=== Given records ===
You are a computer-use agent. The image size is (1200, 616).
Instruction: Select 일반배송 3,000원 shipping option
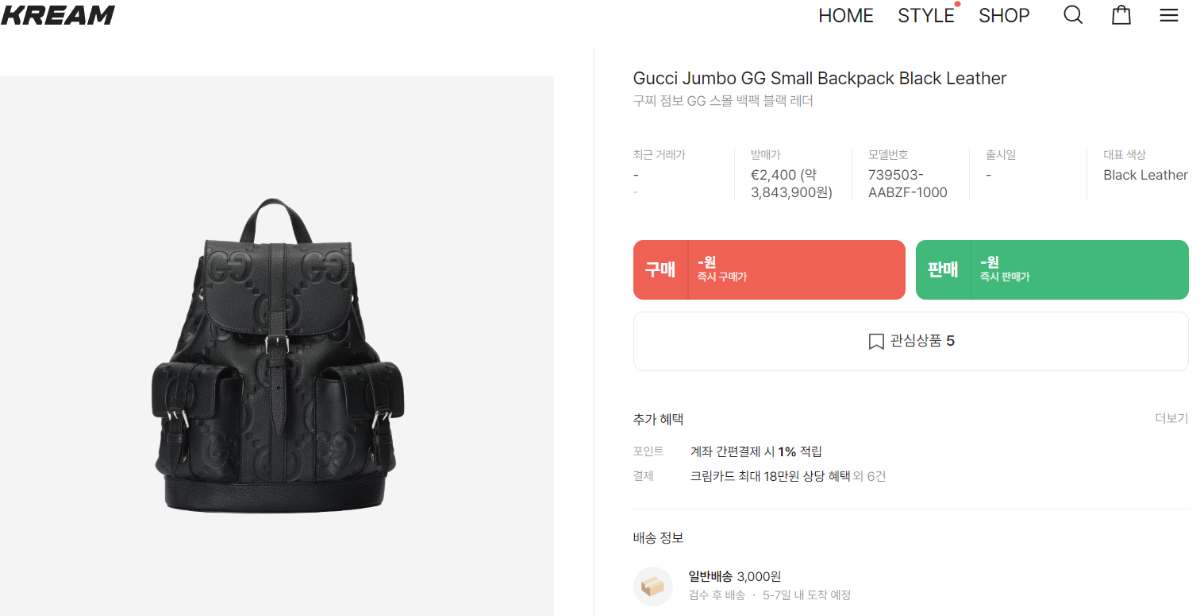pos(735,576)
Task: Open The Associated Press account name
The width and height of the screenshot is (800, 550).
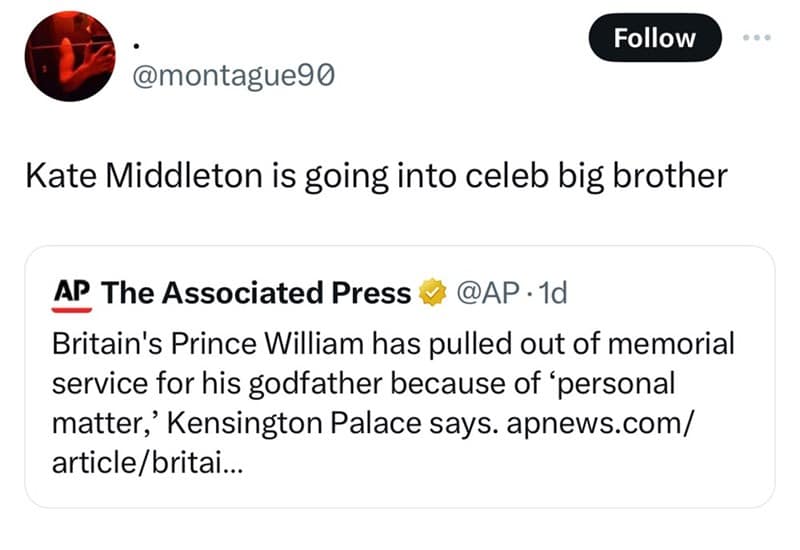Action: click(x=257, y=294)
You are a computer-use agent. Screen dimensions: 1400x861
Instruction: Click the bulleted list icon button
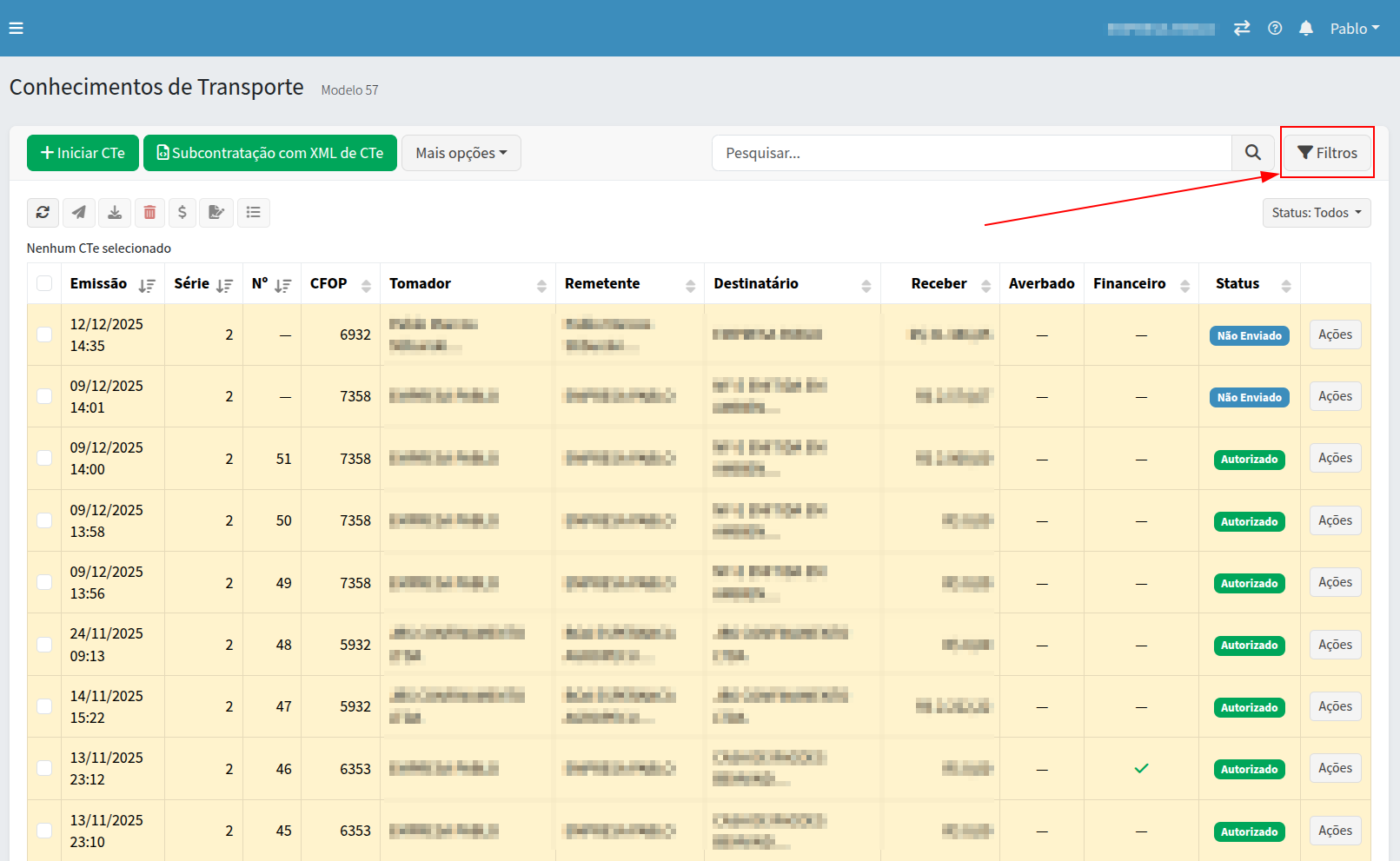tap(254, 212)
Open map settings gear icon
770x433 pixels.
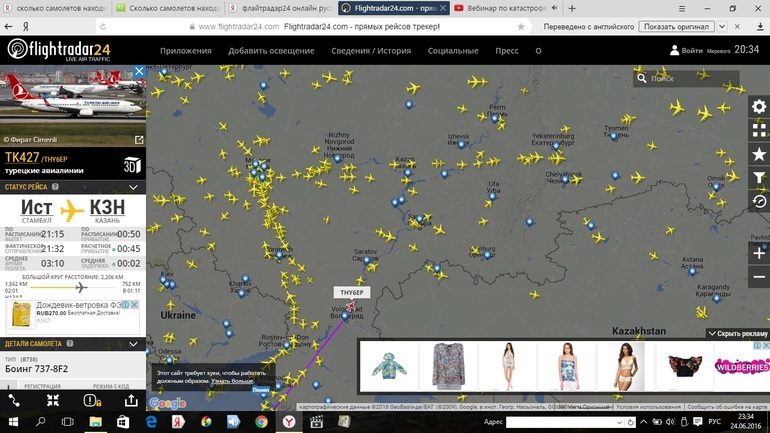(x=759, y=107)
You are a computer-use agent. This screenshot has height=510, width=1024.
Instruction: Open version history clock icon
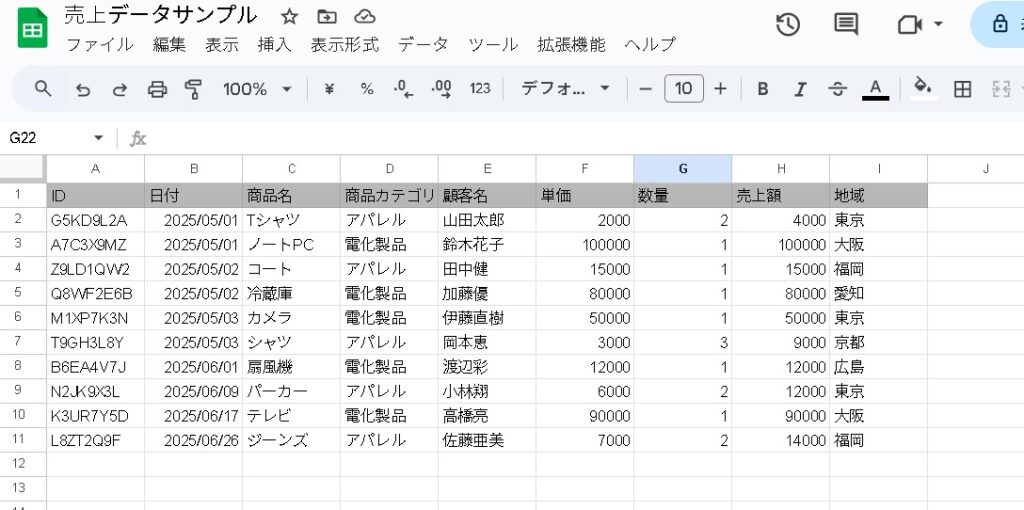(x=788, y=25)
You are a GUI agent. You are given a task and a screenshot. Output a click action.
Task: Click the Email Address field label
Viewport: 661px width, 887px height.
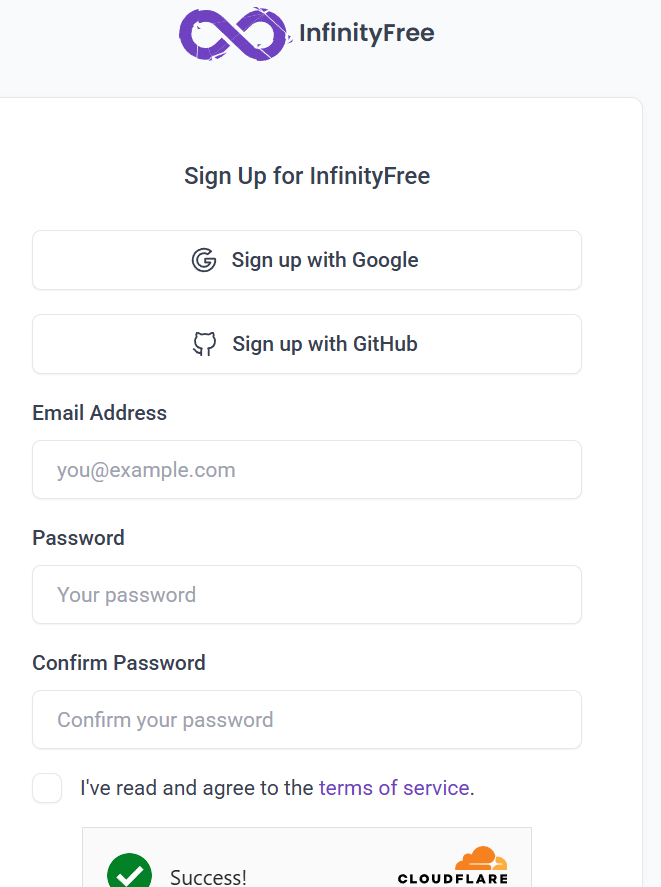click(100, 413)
===
◆ Problem to solve
Every line above with the word "agent" is to be copied out.

◆ Answer section
You are a computer-use agent. The image size is (1200, 616).
You are a computer-use agent. Screen dimensions: 1400x861
You are a computer-use agent. This screenshot has height=510, width=1024.
You are a GUI agent. You are given a task and a screenshot. Output a click action.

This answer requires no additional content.